Protooncogene- and tumor-suppressor gene
proteins serve essential functions in the regulation of proliferation and differentiation of cells. Abnormal regulation or mutation of these genes, or transformation with retroviral homologs, may lead to
tumor development in animals. In contrast to vertebrates, only few data on these genes exist in plants and fungi. Plant nuclear protooncogene homologs, such as myb and myc have multiple regulatory functions in metabolic pathways not existing in mammalian cells; they are involved in the complex regulation of
anthocyanin (purple pigment) and
phlobaphene (red pigment) biosynthesis,
lignin production, trichome differentiation,
dehydration stress gene expression and seed development. Apart from these well-characterized roles in plant-specific pathways, few experimental data have been reported on a functional significance in growth and development. A screening for nuclear protooncogene- and tumor-suppressor gene-related
proteins in the myxomycete Physarum polycephalum revealed the existence of homologs of vertebrate c-myc, c-fos, c-jun, p53, and
retinoblastoma proteins during the synchronous cell cycle or sclerotization.

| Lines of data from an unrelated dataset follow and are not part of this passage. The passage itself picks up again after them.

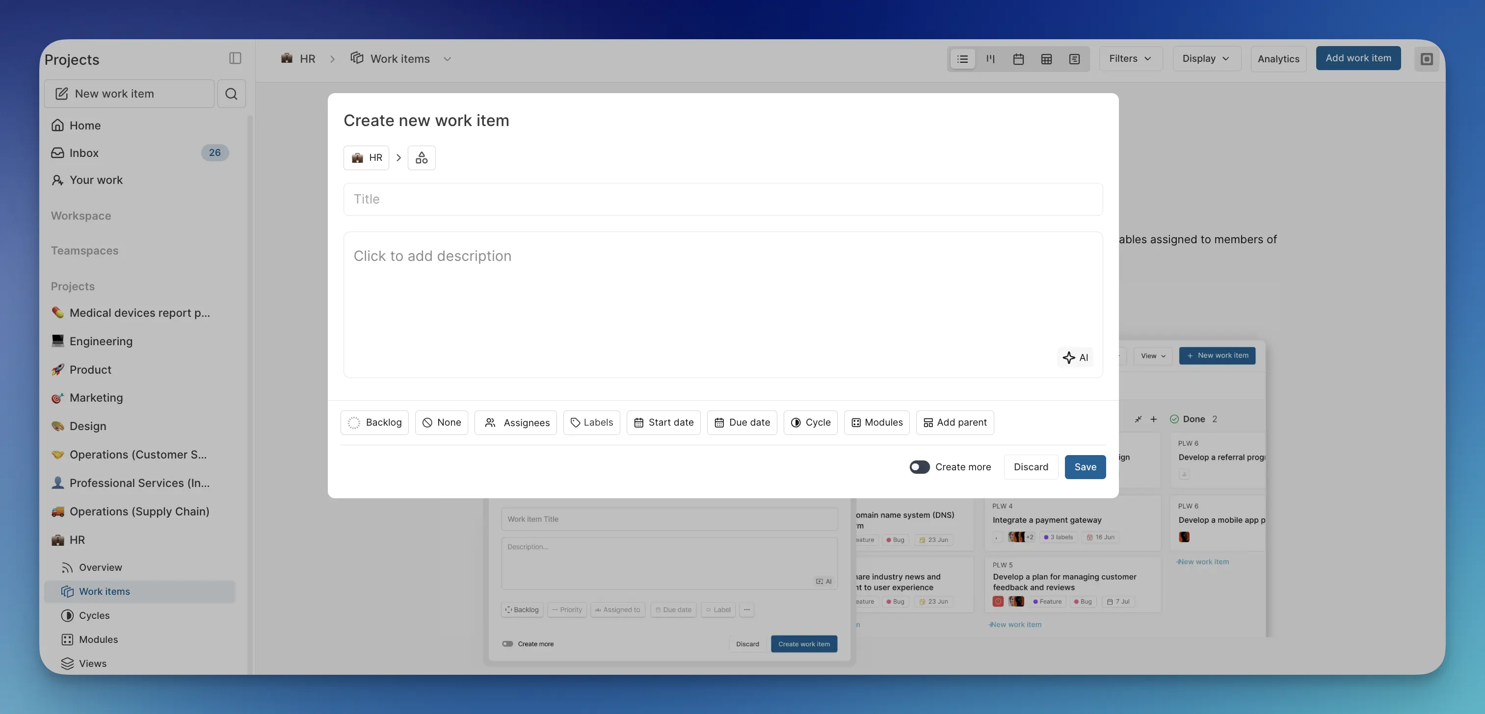The width and height of the screenshot is (1485, 714).
Task: Select the work item type icon
Action: click(421, 158)
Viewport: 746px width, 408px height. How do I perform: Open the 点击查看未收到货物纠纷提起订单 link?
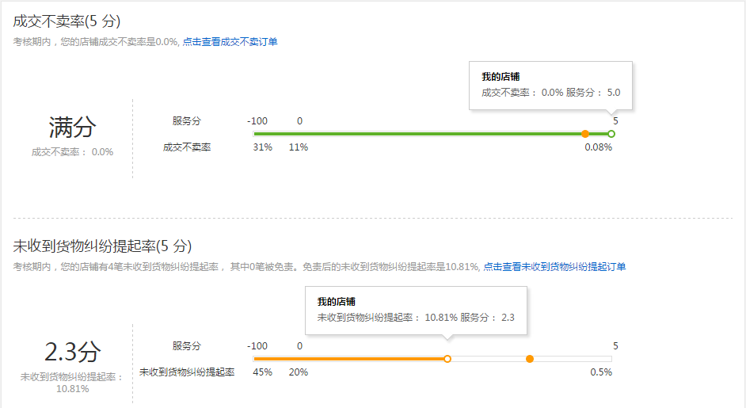pos(554,267)
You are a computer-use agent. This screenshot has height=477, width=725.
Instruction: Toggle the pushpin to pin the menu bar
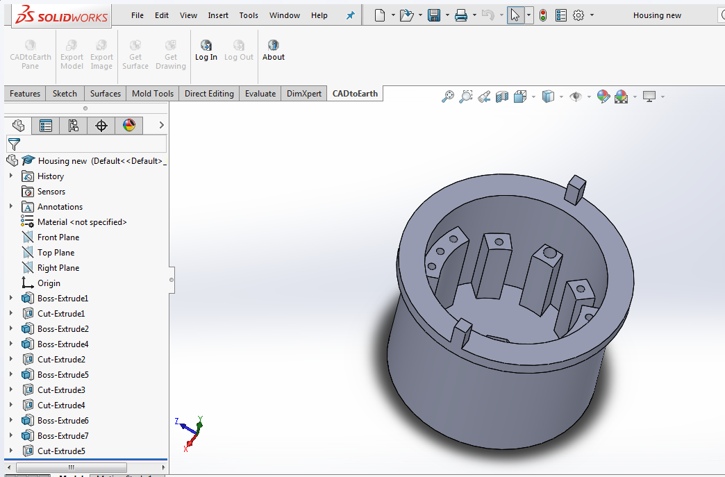[x=351, y=15]
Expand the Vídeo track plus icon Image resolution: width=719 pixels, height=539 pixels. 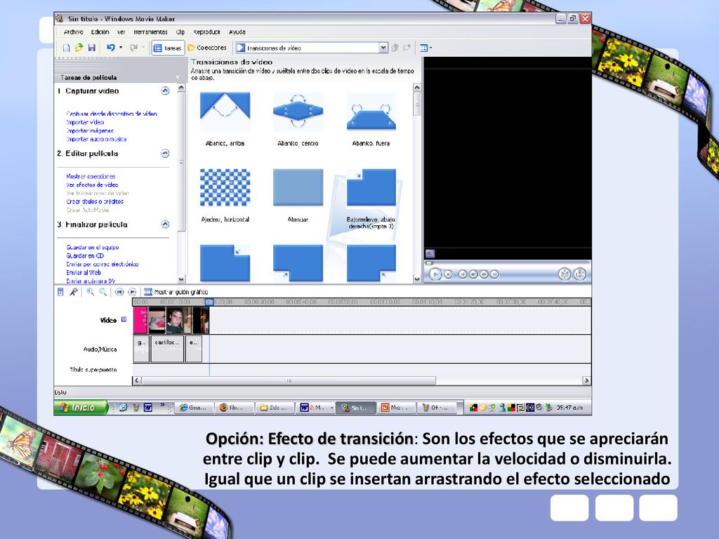coord(124,319)
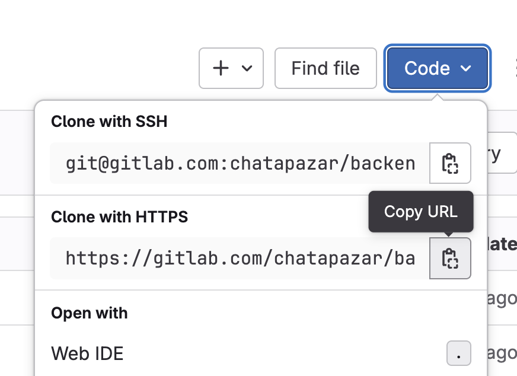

The p53 homologs of Physarum and Zea mays were shown to be specific for quiescent stages of their life cycles. Plants and lower eukaryotes, such as fungi, may be useful experimental systems to elucidate novel functions of protooncogene- and
tumor-suppressor proteins in cell cycle regulation and development, or to reveal target genes that might be difficult to identify in complex mammalian systems. Recent data indicate that oncogenes and
tumor suppressors in animals have more cellular targets than originally proposed; some of these might be as unexpected as in plant secondary metabolism.